Por outro lado, se o dano ocorreu por defeito de fabricação, o hospital somente responde na hipótese do artigo 13 do Código de Defesa do Consumidor357. O hospital também deverá indenizar a vítima e exercer direito de regresso contra o fabricante.
Quando o dano for causado pela falta de manutenção do instrumento/equipamento, responde o responsável por sua manutenção, que tanto pode ser o médico, o hospital, ou ambos, solidariamente. Comumente a responsabilidade se volta contra o hospital, que é quem reúne, aparentemente, melhores condições financeiras de indenizar a vitima.
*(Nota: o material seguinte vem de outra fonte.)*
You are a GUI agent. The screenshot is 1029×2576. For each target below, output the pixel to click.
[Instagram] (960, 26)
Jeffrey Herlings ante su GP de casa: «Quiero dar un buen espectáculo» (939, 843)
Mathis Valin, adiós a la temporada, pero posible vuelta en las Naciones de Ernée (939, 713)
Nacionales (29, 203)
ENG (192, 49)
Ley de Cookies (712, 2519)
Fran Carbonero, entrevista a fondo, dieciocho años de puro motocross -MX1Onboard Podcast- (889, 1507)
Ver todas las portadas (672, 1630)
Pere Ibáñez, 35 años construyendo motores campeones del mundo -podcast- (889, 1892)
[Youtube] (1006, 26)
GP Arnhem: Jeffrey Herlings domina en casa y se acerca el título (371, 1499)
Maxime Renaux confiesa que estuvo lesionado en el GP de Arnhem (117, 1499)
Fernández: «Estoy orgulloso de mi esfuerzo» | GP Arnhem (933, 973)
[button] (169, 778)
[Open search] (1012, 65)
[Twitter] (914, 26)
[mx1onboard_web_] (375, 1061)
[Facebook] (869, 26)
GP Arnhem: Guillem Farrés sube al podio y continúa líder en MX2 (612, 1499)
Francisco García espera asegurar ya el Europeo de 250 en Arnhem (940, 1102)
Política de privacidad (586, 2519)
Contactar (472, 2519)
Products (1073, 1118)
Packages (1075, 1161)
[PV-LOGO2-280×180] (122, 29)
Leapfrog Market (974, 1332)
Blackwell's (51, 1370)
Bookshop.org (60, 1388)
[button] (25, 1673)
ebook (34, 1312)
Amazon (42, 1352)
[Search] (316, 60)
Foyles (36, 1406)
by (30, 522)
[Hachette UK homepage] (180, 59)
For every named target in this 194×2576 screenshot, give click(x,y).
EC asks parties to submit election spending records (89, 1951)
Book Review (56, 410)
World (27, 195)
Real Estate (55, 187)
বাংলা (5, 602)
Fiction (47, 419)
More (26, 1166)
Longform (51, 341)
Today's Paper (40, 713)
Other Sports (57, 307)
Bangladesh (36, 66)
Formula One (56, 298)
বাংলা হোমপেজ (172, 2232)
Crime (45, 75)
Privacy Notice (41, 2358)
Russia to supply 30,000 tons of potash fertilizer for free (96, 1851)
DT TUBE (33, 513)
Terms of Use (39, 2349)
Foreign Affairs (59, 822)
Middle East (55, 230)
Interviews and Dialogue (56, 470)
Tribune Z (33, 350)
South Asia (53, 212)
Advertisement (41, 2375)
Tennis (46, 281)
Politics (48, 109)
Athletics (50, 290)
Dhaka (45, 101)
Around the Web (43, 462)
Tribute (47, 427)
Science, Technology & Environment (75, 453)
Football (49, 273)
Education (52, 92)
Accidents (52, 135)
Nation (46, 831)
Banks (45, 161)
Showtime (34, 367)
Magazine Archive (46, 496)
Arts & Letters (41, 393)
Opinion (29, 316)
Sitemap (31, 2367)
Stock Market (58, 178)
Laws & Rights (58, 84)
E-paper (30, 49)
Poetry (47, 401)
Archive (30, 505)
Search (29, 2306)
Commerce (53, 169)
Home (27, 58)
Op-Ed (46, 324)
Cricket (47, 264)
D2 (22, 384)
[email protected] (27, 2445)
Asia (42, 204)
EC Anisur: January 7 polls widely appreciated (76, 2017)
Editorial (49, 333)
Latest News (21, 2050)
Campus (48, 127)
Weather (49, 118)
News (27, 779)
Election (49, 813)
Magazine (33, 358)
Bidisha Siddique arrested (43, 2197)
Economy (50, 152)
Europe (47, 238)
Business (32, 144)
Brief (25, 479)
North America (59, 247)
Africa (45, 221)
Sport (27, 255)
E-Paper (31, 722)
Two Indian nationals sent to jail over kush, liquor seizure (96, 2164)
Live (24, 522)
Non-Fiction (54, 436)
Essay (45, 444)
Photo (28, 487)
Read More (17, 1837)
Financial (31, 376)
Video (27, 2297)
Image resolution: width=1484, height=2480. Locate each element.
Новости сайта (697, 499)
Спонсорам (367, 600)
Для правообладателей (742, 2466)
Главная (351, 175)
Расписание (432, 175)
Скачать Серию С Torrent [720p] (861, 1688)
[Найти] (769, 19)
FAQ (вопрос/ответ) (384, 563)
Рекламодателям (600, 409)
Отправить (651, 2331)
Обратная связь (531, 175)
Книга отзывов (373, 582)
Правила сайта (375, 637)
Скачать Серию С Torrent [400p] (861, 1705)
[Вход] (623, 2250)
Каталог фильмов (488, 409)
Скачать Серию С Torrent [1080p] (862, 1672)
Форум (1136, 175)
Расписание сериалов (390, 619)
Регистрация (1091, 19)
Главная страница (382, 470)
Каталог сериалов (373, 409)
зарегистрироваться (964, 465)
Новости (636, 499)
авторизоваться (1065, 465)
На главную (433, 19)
Como nos outros casos, o exercício do direito de regresso é medida que se impõe.
356 GODOY, Roberto, A responsabilidade civil no atendimento médico e hospitalar, cit., p. 88.
357 “Artigo 13 - O comerciante é igualmente responsável, nos termos do artigo anterior, quando: I - o
fabricante, o construtor, o produtor ou o importador não puderem ser identificados; II - o produto for fornecido sem identificação claro do seu fabricante, produtor, construtor ou importador; III - não conservar adequadamente os produtos perecíveis. Parágrafo único. Aquele que efetivar o pagamento ao prejudicado poderá exercer o direito de regresso contra os demais responsáveis, segundo sua participação na causação do evento danoso.”